# Comparing two setups



## Flowki (Jan 26, 2016)

I would like opinions if this vert setup would be better than the standard horizontal setup shown. Please leave out comparison to the circular vert layouts and focus on these two shown.







The above vert setup technically has surface area of 12sqF









This is the horizontal layout covering 6sqr foot of canopy.

The vert setup takes up some 3foot more floor space in length but it allows an extra foot in plant height while also standing to double the light coverage. Or is this wrong.


----------



## Flowki (Jan 27, 2016)

verticalgrow said:


> Wrong


Is this the part where I'm suppose to beg you for an explanation because you are too cool to start with one?. Pass.

Anybody else?.


----------



## Flowki (Jan 28, 2016)

Are the pictures unclear (sorry) or nobody has some insight?.


----------



## verticalgrow (Jan 28, 2016)

Flowki said:


> you are too cool .


 Correct


----------



## THE KONASSURE (Jan 28, 2016)

the 1st set up needs 4 more plants added to waste less light


----------



## Flowki (Jan 28, 2016)

THE KONASSURE said:


> the 1st set up needs 4 more plants added to waste less light


That was not the question.


----------



## Flowki (Jan 30, 2016)

Is the questions not clear or nobody has an answer?. To elaborate, is it possible to scrog out the vert layout shown with four 3x3foot nets for better results than horizontal lst/scrog in a 6x3 canopy


----------



## verticalgrow (Jan 30, 2016)

Flowki said:


> Is the questions not clear or nobody has an answer?. To elaborate, is it possible to scrog out the vert layout shown with four 3x3foot nets for better results than horizontal lst/scrog in a 6x3 canopy


 Double


----------



## nomofatum (Jan 30, 2016)

WTF are you asking vert questions if you only have 3 ft to work in? That is why you get no answers. 

If there were a dislike button I would have hit it on all of verticalgrow's one word with emoticon answers though.

Doing a vert setup is flat out stupid in that short of a space. If you only have 3-4ft ceilings, go with SOG or SCROG if you must have fewer plants. Use more less intense light sources so the plants can get closer (more bud space) without burning.

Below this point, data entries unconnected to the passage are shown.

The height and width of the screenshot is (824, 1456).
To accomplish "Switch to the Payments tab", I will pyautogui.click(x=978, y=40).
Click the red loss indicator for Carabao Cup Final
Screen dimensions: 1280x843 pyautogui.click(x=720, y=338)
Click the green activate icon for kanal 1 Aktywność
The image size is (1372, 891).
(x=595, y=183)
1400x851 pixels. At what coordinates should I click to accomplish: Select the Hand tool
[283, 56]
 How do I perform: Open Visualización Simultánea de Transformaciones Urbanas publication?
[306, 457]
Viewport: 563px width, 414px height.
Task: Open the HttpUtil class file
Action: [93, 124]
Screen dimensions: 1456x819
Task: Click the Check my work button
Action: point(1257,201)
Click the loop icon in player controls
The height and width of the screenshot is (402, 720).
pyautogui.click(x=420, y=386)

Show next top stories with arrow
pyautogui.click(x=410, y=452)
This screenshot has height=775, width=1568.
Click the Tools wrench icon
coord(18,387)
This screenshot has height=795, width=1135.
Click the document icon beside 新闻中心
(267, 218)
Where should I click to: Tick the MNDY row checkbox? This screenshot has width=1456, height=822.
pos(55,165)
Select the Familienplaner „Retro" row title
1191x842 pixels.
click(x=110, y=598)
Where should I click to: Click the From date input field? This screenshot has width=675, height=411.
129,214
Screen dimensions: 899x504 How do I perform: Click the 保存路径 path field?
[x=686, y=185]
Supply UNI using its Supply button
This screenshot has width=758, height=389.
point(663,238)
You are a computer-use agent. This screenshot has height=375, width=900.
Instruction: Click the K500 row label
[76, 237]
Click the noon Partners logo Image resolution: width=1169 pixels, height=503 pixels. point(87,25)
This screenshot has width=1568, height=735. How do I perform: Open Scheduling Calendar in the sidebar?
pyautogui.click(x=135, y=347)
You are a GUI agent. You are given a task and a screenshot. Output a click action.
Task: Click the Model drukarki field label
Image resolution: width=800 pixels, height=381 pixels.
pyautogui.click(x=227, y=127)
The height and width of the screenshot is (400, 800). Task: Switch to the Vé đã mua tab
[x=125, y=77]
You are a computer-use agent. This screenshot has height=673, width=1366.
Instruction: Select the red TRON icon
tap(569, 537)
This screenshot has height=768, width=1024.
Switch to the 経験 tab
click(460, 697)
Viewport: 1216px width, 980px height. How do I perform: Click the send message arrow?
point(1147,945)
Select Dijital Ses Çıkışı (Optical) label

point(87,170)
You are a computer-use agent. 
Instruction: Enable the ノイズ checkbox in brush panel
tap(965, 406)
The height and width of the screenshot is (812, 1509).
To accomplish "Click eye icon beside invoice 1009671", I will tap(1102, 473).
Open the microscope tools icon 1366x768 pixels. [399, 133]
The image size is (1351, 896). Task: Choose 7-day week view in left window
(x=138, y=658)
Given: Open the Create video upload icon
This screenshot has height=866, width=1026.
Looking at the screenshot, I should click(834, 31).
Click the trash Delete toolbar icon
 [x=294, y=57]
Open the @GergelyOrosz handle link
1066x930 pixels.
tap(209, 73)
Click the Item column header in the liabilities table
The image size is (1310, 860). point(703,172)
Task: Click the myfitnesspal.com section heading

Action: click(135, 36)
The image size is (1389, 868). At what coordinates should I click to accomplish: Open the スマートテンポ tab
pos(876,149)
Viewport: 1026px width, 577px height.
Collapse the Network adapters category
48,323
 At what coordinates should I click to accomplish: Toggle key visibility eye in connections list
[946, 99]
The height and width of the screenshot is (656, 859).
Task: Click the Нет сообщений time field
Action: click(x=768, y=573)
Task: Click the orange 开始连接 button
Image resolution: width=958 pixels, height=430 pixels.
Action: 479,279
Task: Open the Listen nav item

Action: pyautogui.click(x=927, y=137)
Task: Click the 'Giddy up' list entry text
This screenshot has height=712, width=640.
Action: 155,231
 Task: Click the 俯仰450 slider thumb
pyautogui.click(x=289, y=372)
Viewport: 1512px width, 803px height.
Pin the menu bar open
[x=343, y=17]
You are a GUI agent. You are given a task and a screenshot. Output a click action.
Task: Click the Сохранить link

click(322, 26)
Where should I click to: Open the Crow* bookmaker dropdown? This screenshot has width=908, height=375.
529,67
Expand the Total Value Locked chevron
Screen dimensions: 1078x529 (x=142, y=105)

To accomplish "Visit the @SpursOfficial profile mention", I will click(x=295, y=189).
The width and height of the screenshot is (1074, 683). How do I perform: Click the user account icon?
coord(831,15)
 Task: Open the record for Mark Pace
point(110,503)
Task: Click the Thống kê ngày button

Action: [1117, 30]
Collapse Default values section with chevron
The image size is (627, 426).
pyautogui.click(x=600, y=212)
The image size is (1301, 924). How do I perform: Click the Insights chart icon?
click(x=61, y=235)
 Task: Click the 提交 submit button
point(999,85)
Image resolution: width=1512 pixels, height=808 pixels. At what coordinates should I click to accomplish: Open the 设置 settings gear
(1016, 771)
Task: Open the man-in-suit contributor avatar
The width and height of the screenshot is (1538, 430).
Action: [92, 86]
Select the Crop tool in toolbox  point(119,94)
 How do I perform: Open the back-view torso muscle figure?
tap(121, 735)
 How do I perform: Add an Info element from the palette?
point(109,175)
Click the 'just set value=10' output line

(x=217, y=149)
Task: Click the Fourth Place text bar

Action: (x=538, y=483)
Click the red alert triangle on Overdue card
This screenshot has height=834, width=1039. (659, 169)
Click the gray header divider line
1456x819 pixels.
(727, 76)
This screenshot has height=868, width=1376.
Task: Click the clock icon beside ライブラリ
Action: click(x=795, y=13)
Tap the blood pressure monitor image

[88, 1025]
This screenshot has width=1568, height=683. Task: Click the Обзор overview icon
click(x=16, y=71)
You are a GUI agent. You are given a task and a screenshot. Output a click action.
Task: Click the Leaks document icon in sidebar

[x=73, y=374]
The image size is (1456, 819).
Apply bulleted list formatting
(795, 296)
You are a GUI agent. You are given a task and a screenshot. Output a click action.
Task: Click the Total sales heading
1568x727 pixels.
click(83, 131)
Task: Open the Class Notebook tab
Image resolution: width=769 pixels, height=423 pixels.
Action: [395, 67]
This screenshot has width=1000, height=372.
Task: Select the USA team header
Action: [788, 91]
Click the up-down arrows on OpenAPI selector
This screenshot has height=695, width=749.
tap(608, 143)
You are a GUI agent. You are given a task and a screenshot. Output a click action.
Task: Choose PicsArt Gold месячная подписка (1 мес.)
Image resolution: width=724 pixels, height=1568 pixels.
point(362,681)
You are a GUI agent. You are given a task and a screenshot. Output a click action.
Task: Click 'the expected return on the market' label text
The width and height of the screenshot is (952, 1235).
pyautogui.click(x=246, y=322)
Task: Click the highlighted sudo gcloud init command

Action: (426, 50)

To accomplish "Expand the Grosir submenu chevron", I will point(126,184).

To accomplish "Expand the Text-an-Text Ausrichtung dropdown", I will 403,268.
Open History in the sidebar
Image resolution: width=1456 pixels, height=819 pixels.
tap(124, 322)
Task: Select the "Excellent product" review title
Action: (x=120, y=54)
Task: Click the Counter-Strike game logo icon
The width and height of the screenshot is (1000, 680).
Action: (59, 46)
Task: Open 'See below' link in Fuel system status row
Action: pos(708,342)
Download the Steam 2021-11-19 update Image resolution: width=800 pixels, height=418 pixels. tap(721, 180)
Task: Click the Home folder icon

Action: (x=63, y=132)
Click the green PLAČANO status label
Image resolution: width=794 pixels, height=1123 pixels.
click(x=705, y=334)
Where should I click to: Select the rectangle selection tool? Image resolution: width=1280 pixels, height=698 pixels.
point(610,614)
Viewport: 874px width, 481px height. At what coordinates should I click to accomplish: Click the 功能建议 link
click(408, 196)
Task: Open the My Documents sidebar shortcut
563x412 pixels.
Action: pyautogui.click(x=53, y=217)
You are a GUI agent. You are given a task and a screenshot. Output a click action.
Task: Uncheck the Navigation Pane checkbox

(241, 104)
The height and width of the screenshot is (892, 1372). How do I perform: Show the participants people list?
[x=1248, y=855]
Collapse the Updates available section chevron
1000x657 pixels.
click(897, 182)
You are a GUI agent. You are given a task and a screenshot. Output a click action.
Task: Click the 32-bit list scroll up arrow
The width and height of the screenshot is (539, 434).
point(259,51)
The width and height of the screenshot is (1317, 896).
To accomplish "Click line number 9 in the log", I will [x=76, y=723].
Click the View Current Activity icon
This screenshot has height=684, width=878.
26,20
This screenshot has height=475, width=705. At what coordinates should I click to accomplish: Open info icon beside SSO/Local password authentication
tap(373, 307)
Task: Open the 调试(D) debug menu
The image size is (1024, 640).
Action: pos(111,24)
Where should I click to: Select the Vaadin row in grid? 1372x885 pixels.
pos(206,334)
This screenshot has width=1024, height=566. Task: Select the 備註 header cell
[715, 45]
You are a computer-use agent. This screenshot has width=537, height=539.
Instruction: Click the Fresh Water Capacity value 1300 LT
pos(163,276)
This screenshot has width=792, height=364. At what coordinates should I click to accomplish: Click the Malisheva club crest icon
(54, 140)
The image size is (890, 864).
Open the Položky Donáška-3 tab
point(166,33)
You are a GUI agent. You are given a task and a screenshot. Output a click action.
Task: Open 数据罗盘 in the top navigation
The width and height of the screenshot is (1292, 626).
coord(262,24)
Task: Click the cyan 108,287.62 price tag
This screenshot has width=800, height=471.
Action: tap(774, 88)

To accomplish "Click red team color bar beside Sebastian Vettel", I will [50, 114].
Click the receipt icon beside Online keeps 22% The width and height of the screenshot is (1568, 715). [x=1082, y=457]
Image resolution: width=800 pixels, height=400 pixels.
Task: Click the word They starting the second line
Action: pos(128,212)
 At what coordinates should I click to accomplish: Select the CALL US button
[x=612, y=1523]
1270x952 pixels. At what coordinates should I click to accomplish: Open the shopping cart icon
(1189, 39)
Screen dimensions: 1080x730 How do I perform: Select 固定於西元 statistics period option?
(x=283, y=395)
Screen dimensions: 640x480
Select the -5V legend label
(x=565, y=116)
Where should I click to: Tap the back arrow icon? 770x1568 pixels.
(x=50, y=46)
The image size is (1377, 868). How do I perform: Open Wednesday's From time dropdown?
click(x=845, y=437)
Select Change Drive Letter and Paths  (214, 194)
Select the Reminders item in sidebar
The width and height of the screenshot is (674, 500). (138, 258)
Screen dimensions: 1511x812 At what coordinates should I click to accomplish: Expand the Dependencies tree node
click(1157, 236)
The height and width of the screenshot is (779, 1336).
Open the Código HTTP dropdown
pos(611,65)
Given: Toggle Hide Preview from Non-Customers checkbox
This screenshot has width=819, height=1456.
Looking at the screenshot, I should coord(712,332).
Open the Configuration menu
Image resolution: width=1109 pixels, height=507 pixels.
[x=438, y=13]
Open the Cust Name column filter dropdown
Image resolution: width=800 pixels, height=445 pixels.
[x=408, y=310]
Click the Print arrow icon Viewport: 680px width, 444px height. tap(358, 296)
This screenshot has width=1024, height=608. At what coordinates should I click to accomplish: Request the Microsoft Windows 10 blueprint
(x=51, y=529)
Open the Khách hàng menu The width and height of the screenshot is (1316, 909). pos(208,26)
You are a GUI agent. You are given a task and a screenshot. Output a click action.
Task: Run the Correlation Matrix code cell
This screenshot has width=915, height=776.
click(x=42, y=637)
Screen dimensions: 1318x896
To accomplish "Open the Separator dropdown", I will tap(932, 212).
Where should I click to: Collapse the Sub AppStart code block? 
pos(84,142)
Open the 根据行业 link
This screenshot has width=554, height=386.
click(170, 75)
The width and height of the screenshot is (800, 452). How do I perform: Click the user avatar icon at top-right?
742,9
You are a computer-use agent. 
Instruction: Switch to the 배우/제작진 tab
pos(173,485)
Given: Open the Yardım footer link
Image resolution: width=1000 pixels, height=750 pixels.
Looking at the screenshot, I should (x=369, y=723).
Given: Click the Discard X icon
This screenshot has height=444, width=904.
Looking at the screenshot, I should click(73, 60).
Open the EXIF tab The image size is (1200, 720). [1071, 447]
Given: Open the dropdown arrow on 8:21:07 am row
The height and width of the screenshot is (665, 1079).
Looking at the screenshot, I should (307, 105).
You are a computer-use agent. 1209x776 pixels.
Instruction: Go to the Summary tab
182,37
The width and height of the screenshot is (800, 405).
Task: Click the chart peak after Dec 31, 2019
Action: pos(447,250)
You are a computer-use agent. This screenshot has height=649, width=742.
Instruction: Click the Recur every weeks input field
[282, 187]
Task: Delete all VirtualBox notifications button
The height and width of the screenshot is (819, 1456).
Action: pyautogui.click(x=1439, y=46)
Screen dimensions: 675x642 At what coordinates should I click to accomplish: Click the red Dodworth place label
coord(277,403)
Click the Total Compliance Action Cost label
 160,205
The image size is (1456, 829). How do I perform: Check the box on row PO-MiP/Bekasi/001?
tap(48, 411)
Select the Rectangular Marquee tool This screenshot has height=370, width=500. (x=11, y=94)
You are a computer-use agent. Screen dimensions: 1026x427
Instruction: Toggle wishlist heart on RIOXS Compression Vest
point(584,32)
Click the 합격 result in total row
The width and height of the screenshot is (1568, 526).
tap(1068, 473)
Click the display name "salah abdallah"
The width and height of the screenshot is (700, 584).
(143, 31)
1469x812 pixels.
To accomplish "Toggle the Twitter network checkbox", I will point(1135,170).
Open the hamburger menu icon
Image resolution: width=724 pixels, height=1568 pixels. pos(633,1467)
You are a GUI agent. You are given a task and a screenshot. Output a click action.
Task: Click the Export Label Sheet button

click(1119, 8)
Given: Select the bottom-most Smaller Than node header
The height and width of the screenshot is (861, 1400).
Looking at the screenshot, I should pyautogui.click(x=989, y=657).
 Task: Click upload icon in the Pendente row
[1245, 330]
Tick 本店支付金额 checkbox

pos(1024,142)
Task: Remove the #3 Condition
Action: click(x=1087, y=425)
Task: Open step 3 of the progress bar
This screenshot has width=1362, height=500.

That means T5 or LEDs. 

Also, when height is limited, get shorter wider pots, or get larger grow bags and roll the sides down.


----------



## Flowki (Jan 30, 2016)

omg guys sorry for not being pro i mean if i was i wud not need ask questions ami rite

homeyz no u cant do vert with 3 foot plants get the 201 rizle my sniz g uuuunit



Thnx for the the reply. Hopefully we can put the immature hostility to rest now?.


If you can scrog or lst a horizontal 3x3 foot area how can you not scrog a 3x3 vert area?. I'm not being cocky, it's a genuine question. Max head height is a little more, for some wiggle room to play with.


----------



## nomofatum (Jan 30, 2016)

I got a headache trying to read that crap. I don't understand Ebonics very well, can we stick with English?

In plain and clear words, tell us what dimensions you are working with and exactly where you expect he SOG/SCROG surface to be pointing. 

Are you trying to say you want a SOG/SCROG that points outward instead of upward?


----------



## Flowki (Jan 30, 2016)

nomofatum said:


> I got a headache trying to read that crap. I don't understand Ebonics very well, can we stick with English?
> 
> In plain and clear words, tell us what dimensions you are working with and exactly where you expect he SOG/SCROG surface to be pointing.
> 
> Are you trying to say you want a SOG/SCROG that points outward instead of upward?


Two plants that make up a vertical 3ft^2 scrog pointing toward the vertically hung light, continued in rows as shown above. Sorry, I thought that part was obvious. I simply want to know if that lay out is possible and more optimal than the horizontal lay out (thinking that increasing surface area does not automatically equate to more yield).

I am also trying to save you or anybody else the time of getting into room and setup details by asking to simply compare the two setups within the space confinements specified. I know this vertical layout I have asked about is less efficient than a circular vert layout for example, but that was and is still not the question I asked.



nomofatum said:


> If there were a dislike button I would have hit it on all of verticalgrow's one word with emoticon answers though.


I put him on ignore but ironically not much to block.


----------



## mommasmoke (May 2, 2016)

U don't get it ur leaving to much info out even with the pictures there are to many factors left out how strong of a light is the vertical dimensions from top of pot or floor to ceiling but that drawing that my 5 yr old son can draw isn't going to cut it that's why the only answers u are getting are carcastic cause what u are tryn to ask is unanswerable ijs stop being lazy and type ur words don't take the easy way out and expect us to know what ur thinking


----------



## m4s73r (May 2, 2016)

Here let me make it a little more simple for you. Vertical setup doesnt require hoods. So its cheaper. Also. In the horizontal set up you wont get that many plants. You have too many in the pic too close together. At best in a 3x9 In a good sized pot, your only going to do 3 plants with a light for each one. 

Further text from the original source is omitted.